With average wind speeds of 19kmh whipping through the Taiwan Strait, experts say Taiwan has the best offshore wind resources in this part of the world to produce a stable source of wind energy.

The push for offshore wind power is crucial as Taiwan aims to shut its three nuclear power plants - which now supply about 14 per cent of its needs - by 2025. Taiwan relies mainly on power from coal resources while renewable alternatives such as wind, solar and hydro energy supply about 6 per cent of its power needs.

The government wants to raise the proportion of renewable energy to 20 per cent by 2025, with wind power making up two-fifths of this.

On the island's wind advantage, the Bureau of Energy's senior technical specialist Chen Chung-hsien told The Straits Times: "This is as good as hitting the jackpot in wind energy production as no one else in this region is blessed with such great wind conditions... It would be silly not to take advantage."

THE ANSWER IS BLOWING IN THE WIND

This is as good as hitting the jackpot in wind energy production as no one else in this region is blessed with such great wind conditions... It would be silly not to take advantage.

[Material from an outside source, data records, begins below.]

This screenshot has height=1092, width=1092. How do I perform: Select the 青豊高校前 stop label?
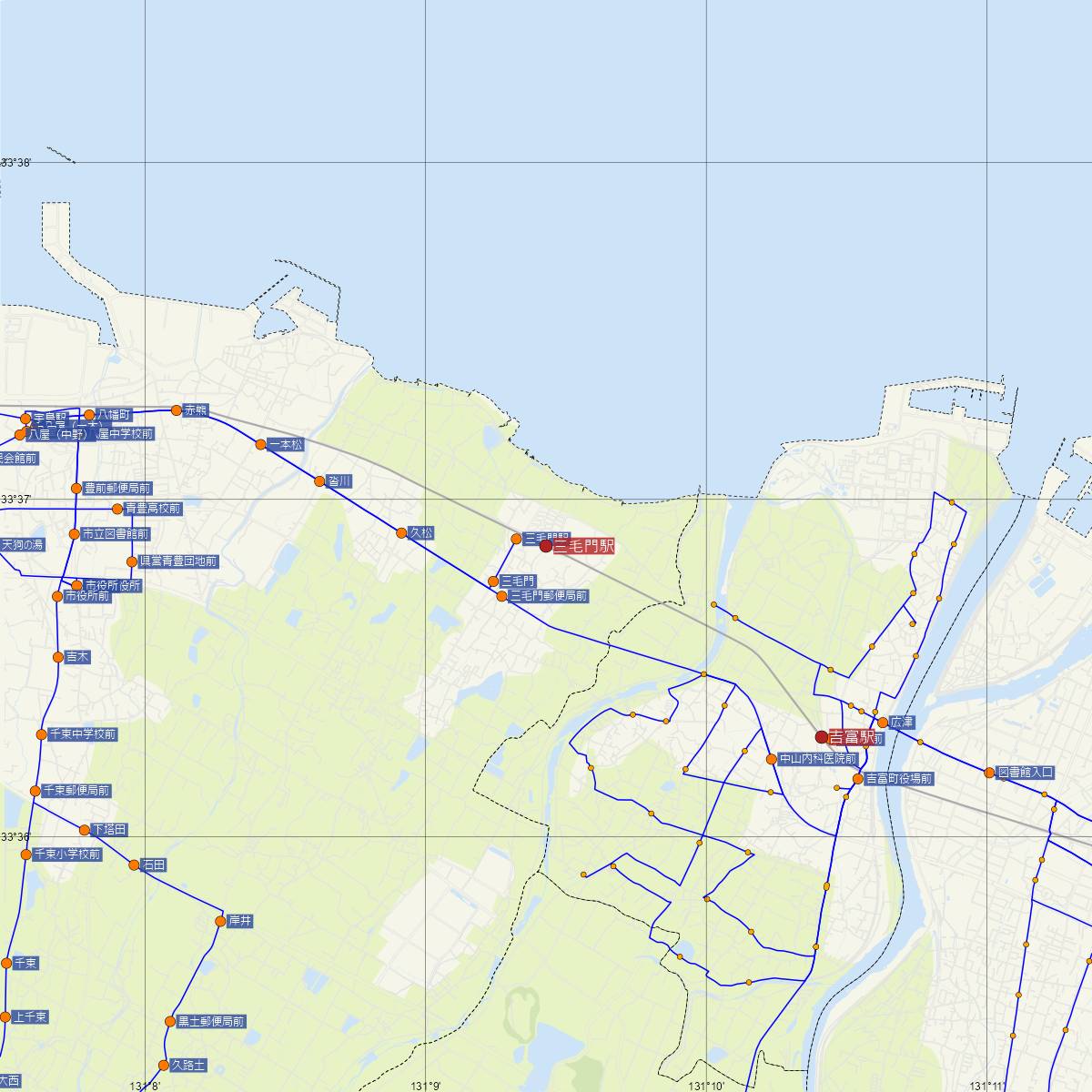[x=153, y=509]

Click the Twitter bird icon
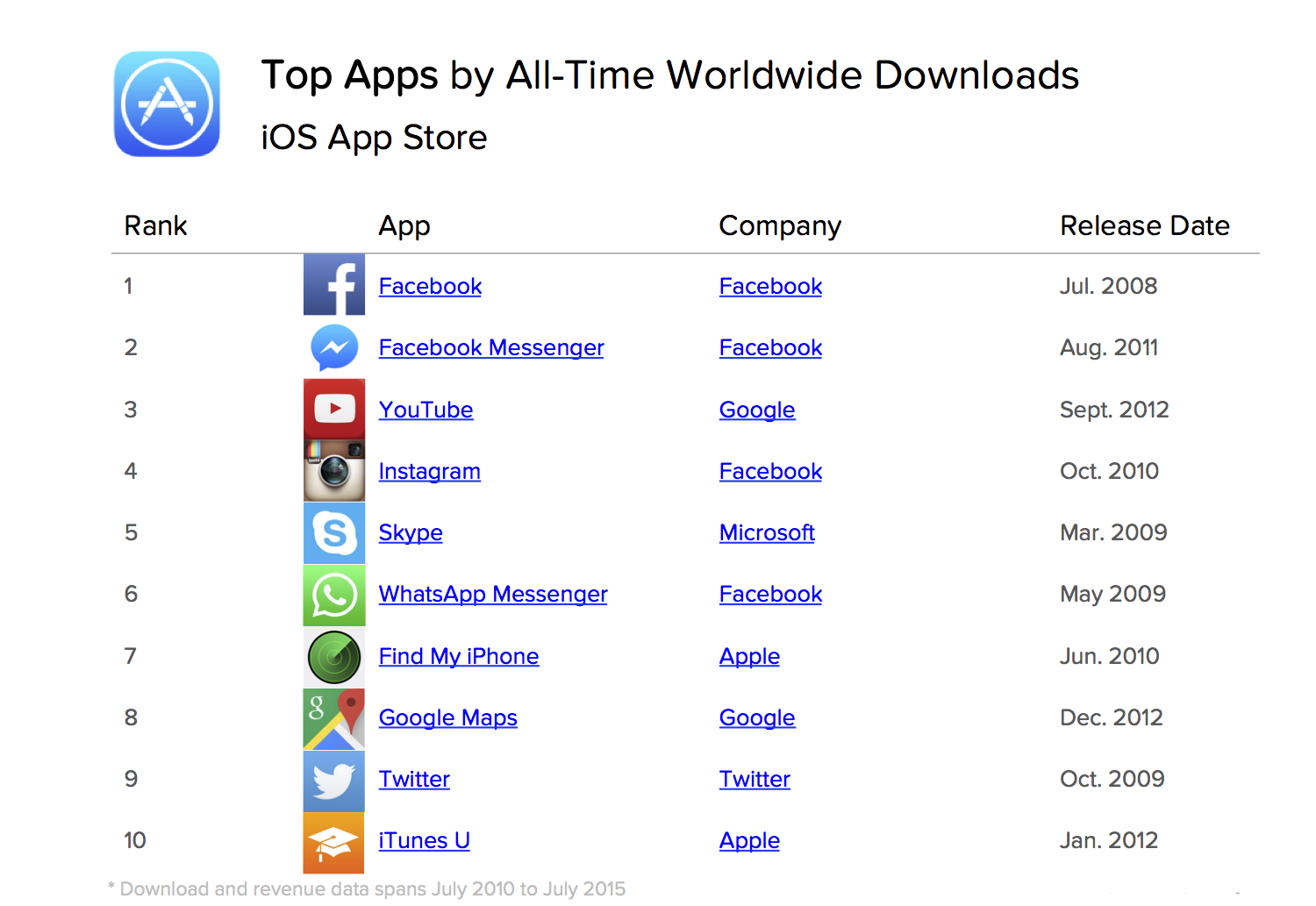tap(334, 781)
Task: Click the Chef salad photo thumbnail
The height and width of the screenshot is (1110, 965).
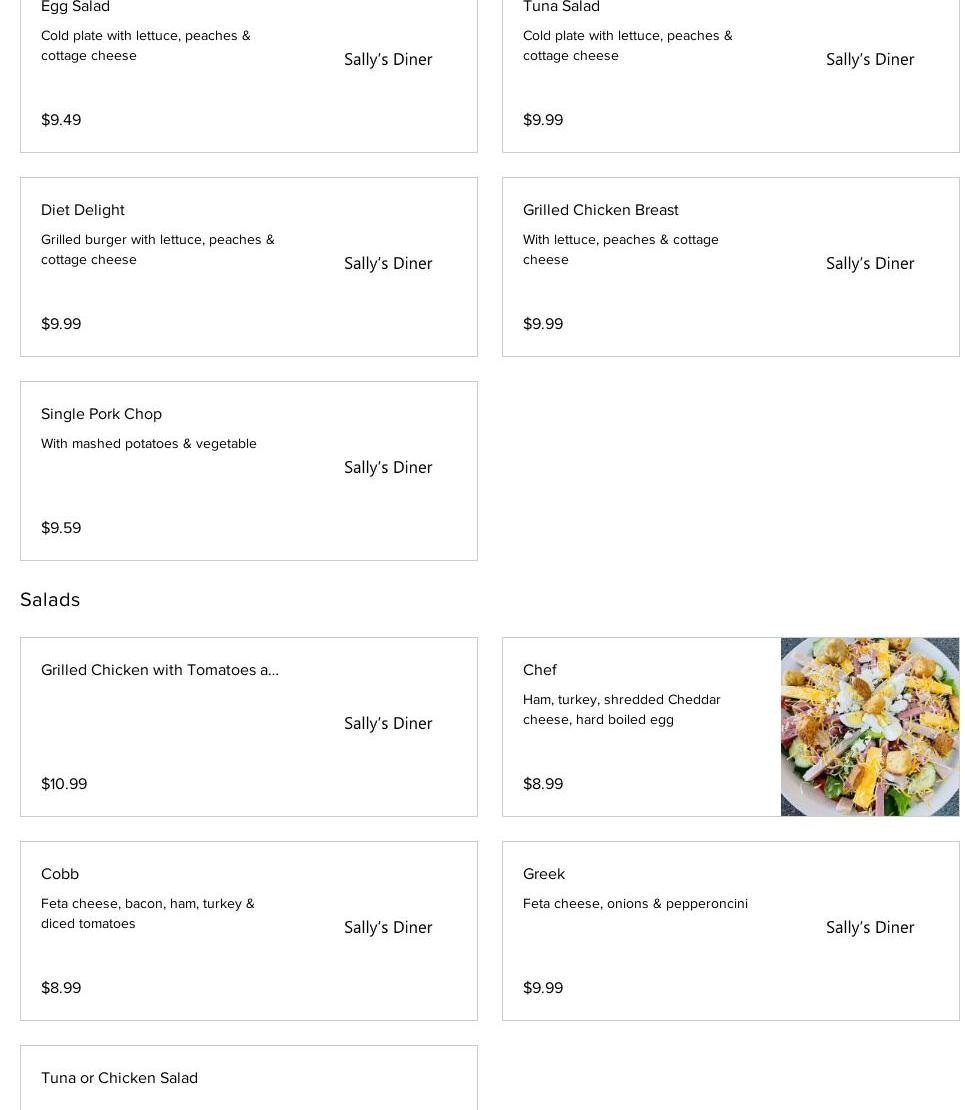Action: coord(869,727)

PROFESSOR CHEN CHUNG-HSIEN, the Bureau of Energy's senior technical specialist, on the island's advantage.

Currently, Taiwan's 300 onshore wind turbines produce 16 megawatts of wind power.

With the help of some 1,000 offshore models, the government hopes to ramp up wind power production to 520 megawatts in four years. By 2030, that will go up to as much as 4 gigawatts of offshore wind, which is equal to the power usage of 10 million people a year.

The Bureau of Energy's director-general Lin Chuan-neng, who is overseeing the implementation of Taiwan's renewable energy policy, said the green energy plan seems ambitious but is "not impossible".

"We can aim a little higher as we have the backing of all the government agencies which are committed to weaning Taiwan off nuclear energy and coal as soon as possible," said Professor Lin.

The energy and carbon reduction office was set up under the Executive Yuan, Taiwan's Cabinet, in May to coordinate the green efforts of government agencies such as the Agriculture Council, Ministry of Economic Affairs and Environmental Protection Agency.

"We are trying to cut out the bureaucracy, integrate all agencies to make it as simple as possible for companies to get their licences and documentation done to launch their projects," said Professor Chen.

In October, the Executive Yuan sent draft amendments to the Electricity Act to the Legislative Yuan. The amendments will liberalise the renewable-energy market to encourage the entry of private companies and prevent state-owned Taiwan Power (Taipower) from monopolising the industry.

But the amendments, which still do not allow companies to sell power directly to consumers, have been panned by energy experts as "too small" to make an impact.

National Taipei University professor of economics Wang To-far said during a public hearing of the Electricity Bill that the measures "do too little, too slowly", as Taipower will still call the shots in setting prices and probably charge a premium for renewable energy sources.

Managing director Kao Ju-ping of the Taiwan Renewable Energy Alliance civic group told The Straits Times that Taipower is still able to charge a premium and set the prices for green energy, hence profiting from the green efforts and slowing down the liberalisation of the market. She said the government has to go beyond "half-measures to allow the green energy industry to flourish".